Arteta’s apprenticeship in the Guardiola way is also evident in how he sets his Arsenal team up. Without the ball, he wants his team to push high up the pitch as a unit and press the ball aggressively in numbers. One of the most incredible aspects of Pep’s teams over the years has been the speed of their ball recoveries, and slowly but surely we are seeing the same methods being drilled into this Arsenal side.
While Arteta has tended to line-up in a 4-2-3-1 on paper, the team’s real shape when in possession is reminiscent of Pep’s 2-3-5 attacking formation. We have seen Granit Xhaka slide across to cover for Bukayo Saka, who has been given license to join the attack, and at various times Hector Bellerin or Ainsley Maitland-Niles have stepped into midfield to prevent counter attacks. In the recent friendly games Arteta has also been trialing a 4-3-3 formation, which raises the possibility that he may match Manchester City up like for like on Wednesday evening.
As fans we must demonstrate patience, as Arteta’s vision for Arsenal will invariably be a lengthy process. Pep’s former assistant Domenec Torrent once spoke of this process, describing the steep learning curve even a treble winning Bayern Munich side had to overcome with Guardiola’s methods. “It’s like we’re showing them the numbers first, then the days of the week, then verbs, etc,” says Torrent in ‘Pep Confidential’. “This is a huge departure for them and we need to be flexible and cautious.”
Arteta has this to say, when asked by Sky Sports, about Wednesday’s return against his former employers Manchester City:
“It is going to be strange, I cannot deny that. I know everybody there and I spent four magnificent years with those players and with that club. But I am really excited as well. I can’t wait to start competing and do what we love most which is to play football. It is going to be very special for me but I am looking forward to it.”

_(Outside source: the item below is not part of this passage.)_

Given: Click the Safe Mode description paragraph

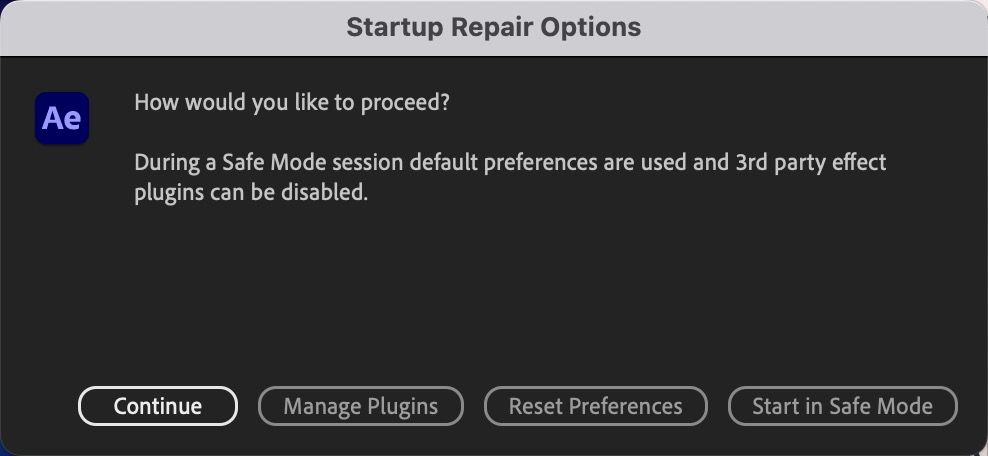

Against a backdrop of civil unrest and a global pandemic, traditional footballing subplots have rightfully taken a backseat in the build-up to the Premier League’s return. Big games will also have a distinctly unfamiliar feel without supporters in the stands passionately fuelling the action on the pitch. However, I hope this piece has gone some way toward whetting your appetite for what should certainly be an intriguing encounter on Wednesday evening. At the very least it will be an interesting tactical duel between coaches who share the same vision of the game.
I think most would agree that it is too early in Arteta’s project at Arsenal to expect him to get a result against Guardiola, and Manchester City are overwhelming favourites with good reason. However, it will be nonetheless compelling to see how the young apprentice fares, just months into his first job, against his former mentor. Arteta must know City’s tactical set up as well as anyone outside of the club, he must surely have a game plan in mind to exploit any perceived weaknesses. But likewise Guardiola has been known to spring tactical surprises in big games in the past, such as playing Gabriel Jesus out wide in the Bernabéu just before lockdown. Will he have something similar waiting for his former assistant?
Whatever the case, it would be remiss of us to expect either of these coaches to depart from the style that one is trying to build at his new club, and the other has mastered. This game, as the Premier League returns in the most unusual of circumstances, will be played in a style forged on the training pitches of La Masia.